SHORT TASK 1 =>
Copy the stretch of the data warehouse text from "Inferred records" through "the fact tables." word for word.
SHORT TASK 2 =>
In one to three sentences, explain why the data warehouse text stores the "Is Deleted" flag as an integer type and not as a boolean.
SHORT TASK 3 =>
According to the data warehouse text, what name is often given to the problem of a loaded record referring to a key that another table doesn't hold yet?
[BEGIN SELECTED TEXT]
Here’s the current structure of our “Batch Info” table:

create table target_table_batch_info (
    entity_key bigint not null primary key,
    hash varchar(128),
    batch_date timestamp not null,
    batch_number bigint not null
);

Tracking deleted records

We already mentioned the possible requirement to mark some records as “deleted”. Of course, we don’t want to actually delete anything from DWH, but sometimes we need to know, whether the record was deleted or not in the source system. For that, we can use “Is Deleted” flag, and store it in our “Batch Info” table. For such flags, I personally prefer using the “integer” data type, and not “boolean”, because it might not be supported by the DBMS, and I would like to have the DWH architecture as portable as possible.

After adding the new column, we have the following structure of our “Batch Info” table:

create table target_table_batch_info (
    entity_key bigint not null primary key,
    is_deleted smallint not null default 0,
    hash varchar(128),
    batch_date timestamp not null,
    batch_number bigint not null
);

Inferred records

Since we mentioned the primary keys and foreign keys, let’s discuss what happens if our currently loaded record has a reference to another table, but that table doesn’t contain the corresponding key yet. Let’s say, since our last data load, a new record was created in Customer table in the operational database, and it has a foreign key to Address table. But when we load this Customer record, we try to get the Entity Key for this Address in out DWH, and we see that it was not loaded yet. Maybe we simply did not load Address table yet, or maybe there is an inconsistency in the source tables. Such problem is often referred to as “Late Arriving Dimensions”, although it may as well happen with the fact tables.
[END SELECTED TEXT]
[BEGIN PROVIDED INFORMATION]
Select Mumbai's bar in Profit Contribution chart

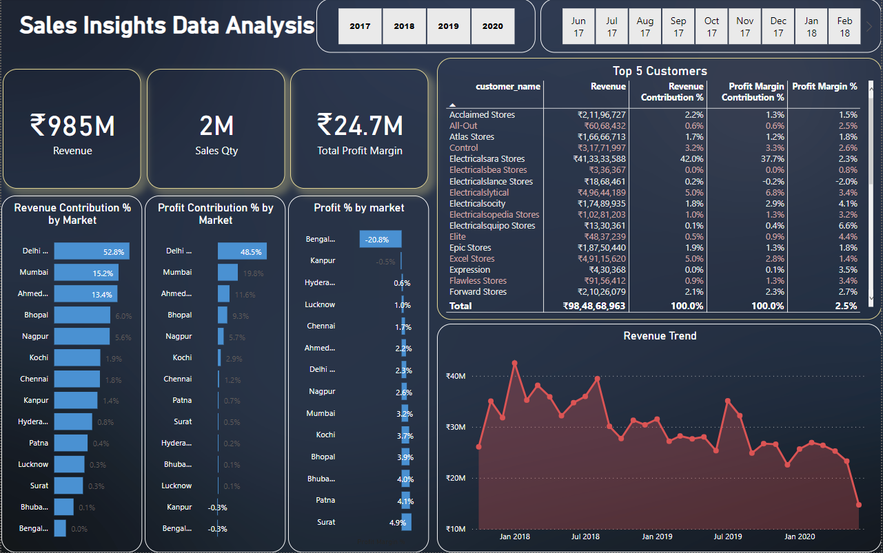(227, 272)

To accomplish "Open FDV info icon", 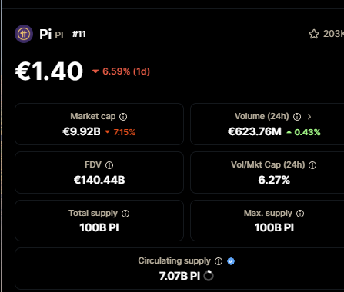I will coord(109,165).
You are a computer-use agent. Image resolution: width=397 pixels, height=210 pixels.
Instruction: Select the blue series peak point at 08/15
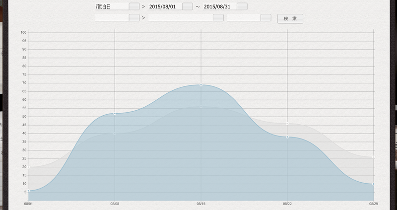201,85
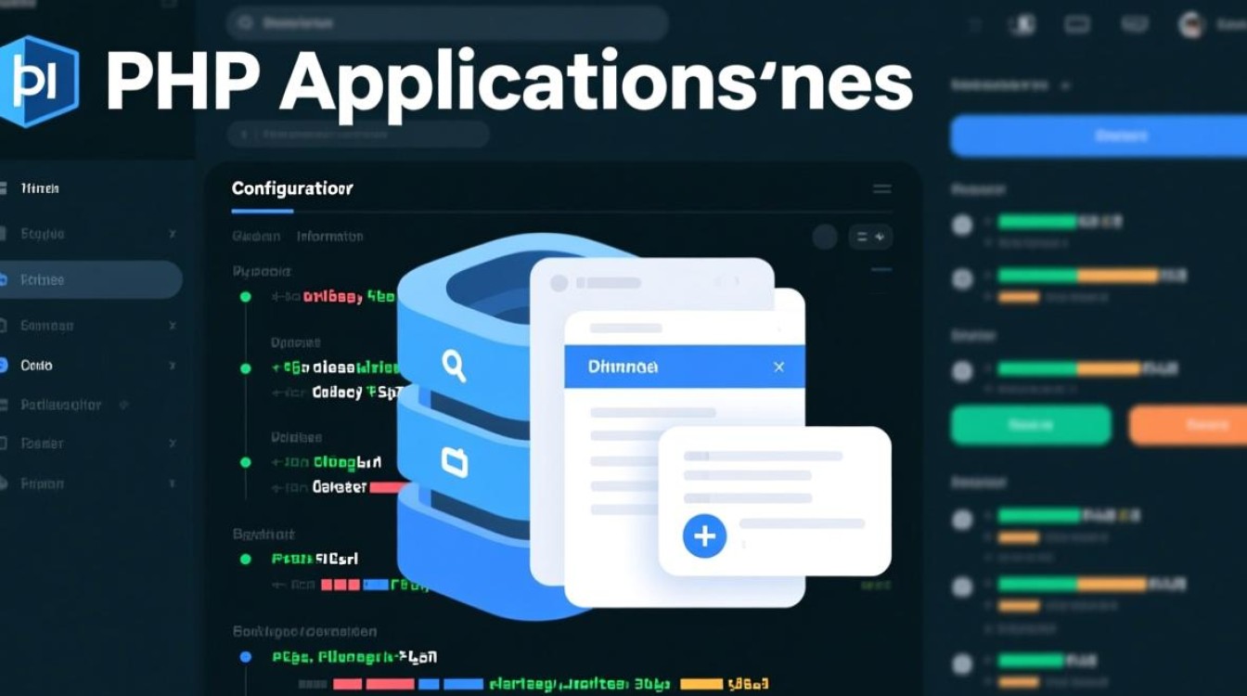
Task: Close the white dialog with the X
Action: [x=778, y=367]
[END PROVIDED INFORMATION]
[BEGIN PROVIDED INFORMATION]
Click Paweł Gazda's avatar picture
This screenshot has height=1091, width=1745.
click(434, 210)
[END PROVIDED INFORMATION]
TASK OUTPUT 1 =>
Inferred records

Since we mentioned the primary keys and foreign keys, let’s discuss what happens if our currently loaded record has a reference to another table, but that table doesn’t contain the corresponding key yet. Let’s say, since our last data load, a new record was created in Customer table in the operational database, and it has a foreign key to Address table. But when we load this Customer record, we try to get the Entity Key for this Address in out DWH, and we see that it was not loaded yet. Maybe we simply did not load Address table yet, or maybe there is an inconsistency in the source tables. Such problem is often referred to as “Late Arriving Dimensions”, although it may as well happen with the fact tables.

TASK OUTPUT 2 =>
The author prefers an integer type because a boolean type might not be supported by the database system. Using an integer keeps the data warehouse design as portable as possible.

TASK OUTPUT 3 =>
"Late Arriving Dimensions"